Study questions =>
**A.** Rewrite the ruling on the wife's illness from "But your brother" to "right to annul the marriage.", changing "fuqaha'" to "jurists".
**B.** Answer these questions on the ruling on the wife's illness:
(i) What condition does the wife suffer from?
(ii) Which work is cited for the view that any off-putting fault gives the spouse the choice of annulment?
(iii) What does the ruling call the man's right?

Passage to read =>

Problems Caused By Wife's Illness: Did Not Know Anything About Her Sickness Until Two Months Ago
Islamic Rulings -
Living Shariah Verdicts
Islamic Questions & Answers
My brother
married a woman who suffers from retinal atrophy, and
he did not know anything about her sickness until two
months ago. All he knew was that her vision was weak,
and he got married to her. Now he is wondering whether
he should separate from her because he feels that she
will not be able to raise his children properly if she
has children.
He is always arguing with her mother because she
speaks badly to him and he thinks that she bewitched
him to make him marry her daughter. Now he cannot
control his anger most of the time and he beats his
wife, and he insults her in horrible terms. I hope you
can suggest what is best for them.
Praise be to Allaah.
What you have
mentioned about her suffering from retinal atrophy is
not one of the faults which the fuqaha' have stated
give the husband the choice of annulling the marriage.
But some scholars, such as Shaykh al-Islam Ibn
Taymiyah, and Ibn al-Qayyim – and Shaykh Ibn 'Uthaymeen
who regarded it as being the correct view – narrated
that every fault which puts the other spouse off, so
that the purposes of marriage, namely compassion and
love, cannot be achieved, mean that the spouse has the
choice of annulling the marriage. (Zaad al-Ma'aad,
5/163)
Based on this, the choice of annulment is given in
every case where there is a fault that affects the
purposes of marriage, namely love, intimacy, bearing
children, etc.
But your brother came to know of this fault after
that, and he did things which indicate that he
accepted that, namely continuing to be intimate with
her and not hastening to annul the marriage. According
to the fuqaha' this indicates that he accepts it, and
that he does not have the right to annul the marriage.
But as you know, divorce is the man's right and he may
divorce his wife if he thinks that he cannot live a
good life with her and that he cannot feel love for
her and feel at ease with her, which is the basis of
marriage.

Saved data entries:
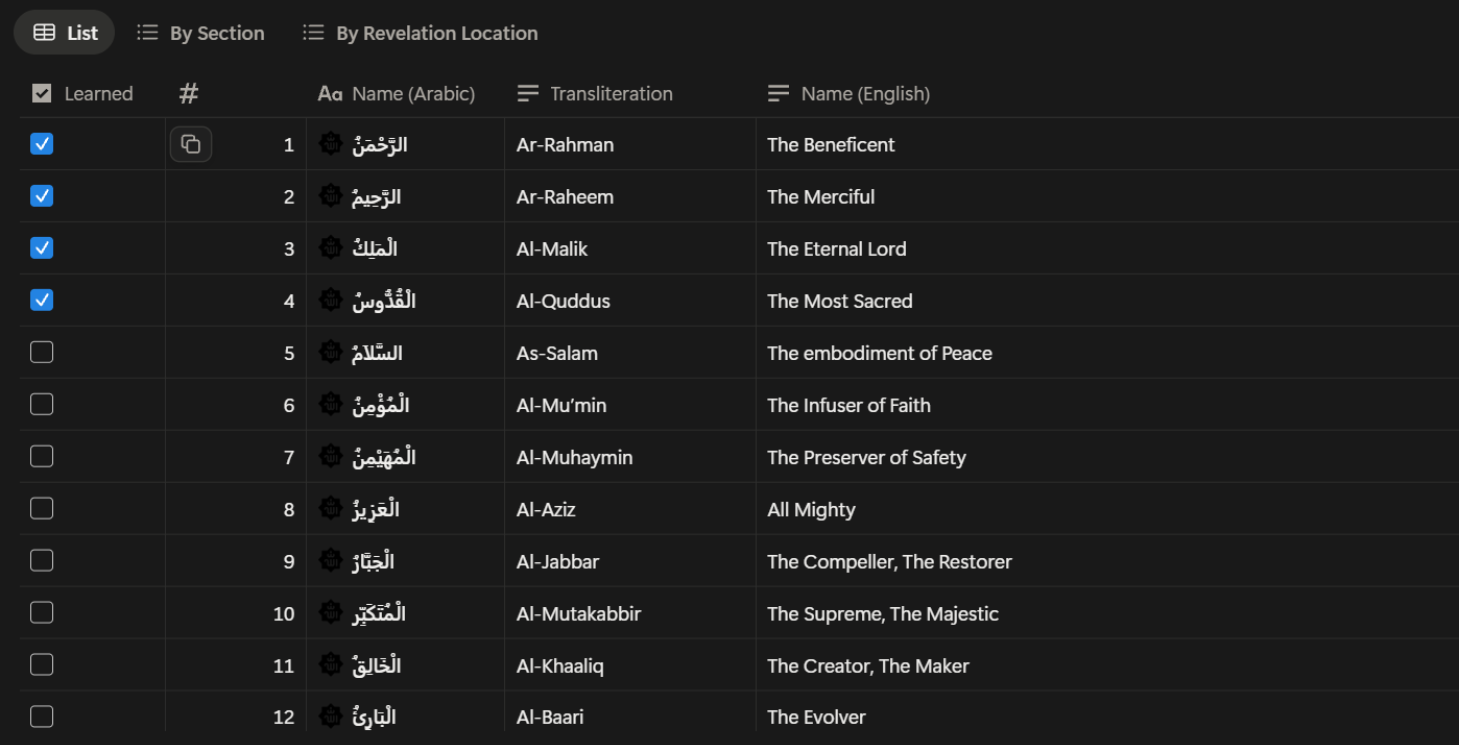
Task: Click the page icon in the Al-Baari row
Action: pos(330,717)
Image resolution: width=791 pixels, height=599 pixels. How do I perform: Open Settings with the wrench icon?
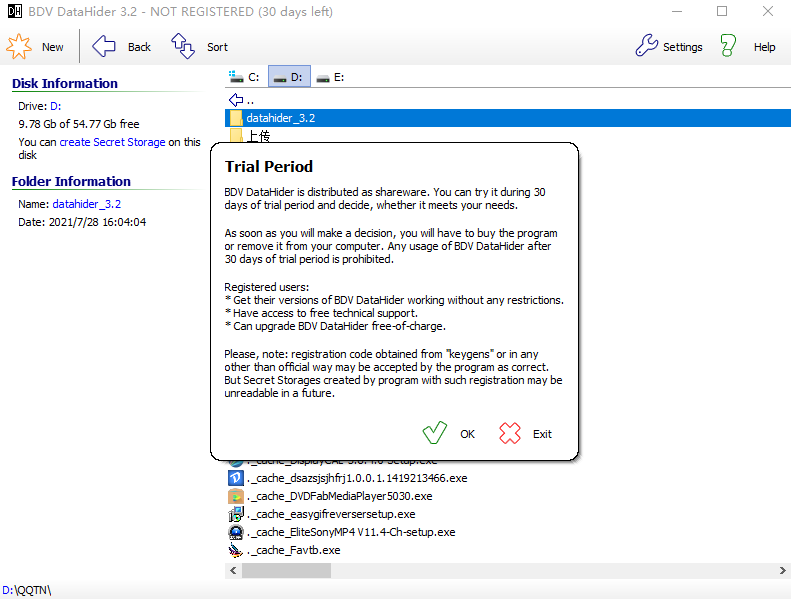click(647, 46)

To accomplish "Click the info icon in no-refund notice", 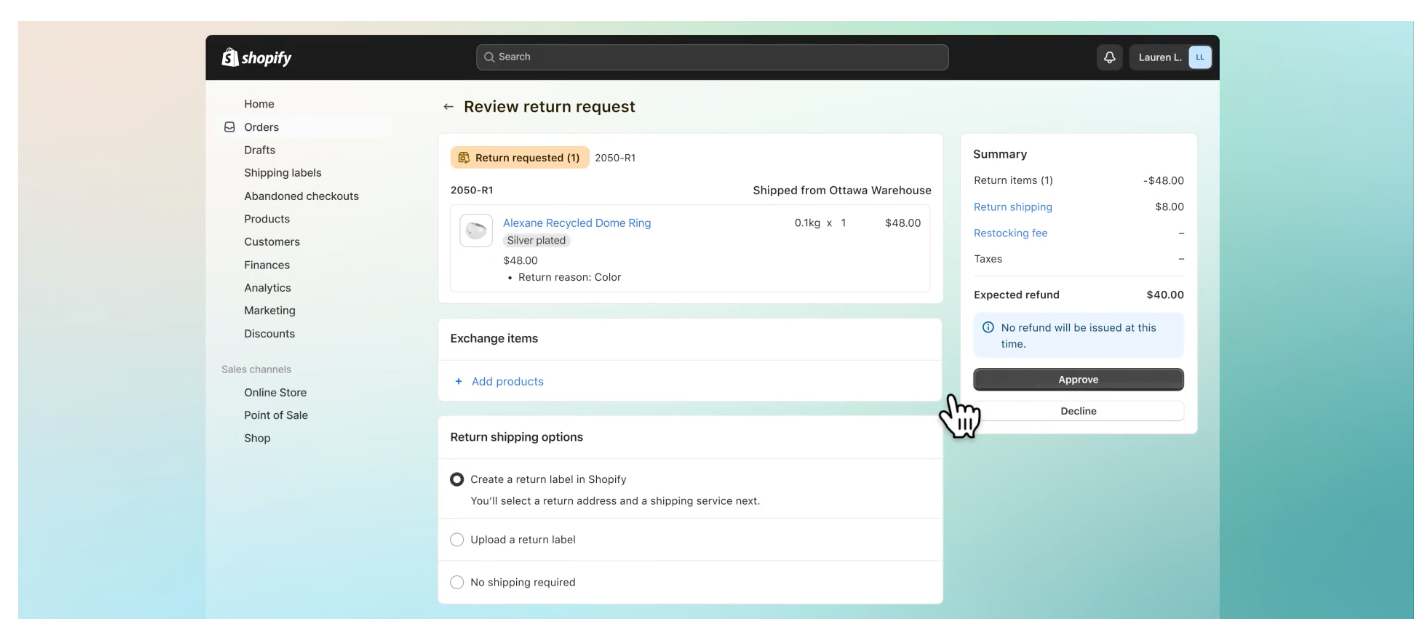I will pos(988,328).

Results of the tasks =>
**A.**
But your brother came to know of this fault after
that, and he did things which indicate that he
accepted that, namely continuing to be intimate with
her and not hastening to annul the marriage. According
to the jurists this indicates that he accepts it, and
that he does not have the right to annul the marriage.

**B.**
(i) Retinal atrophy.
(ii) Zaad al-Ma'aad.
(iii) Divorce.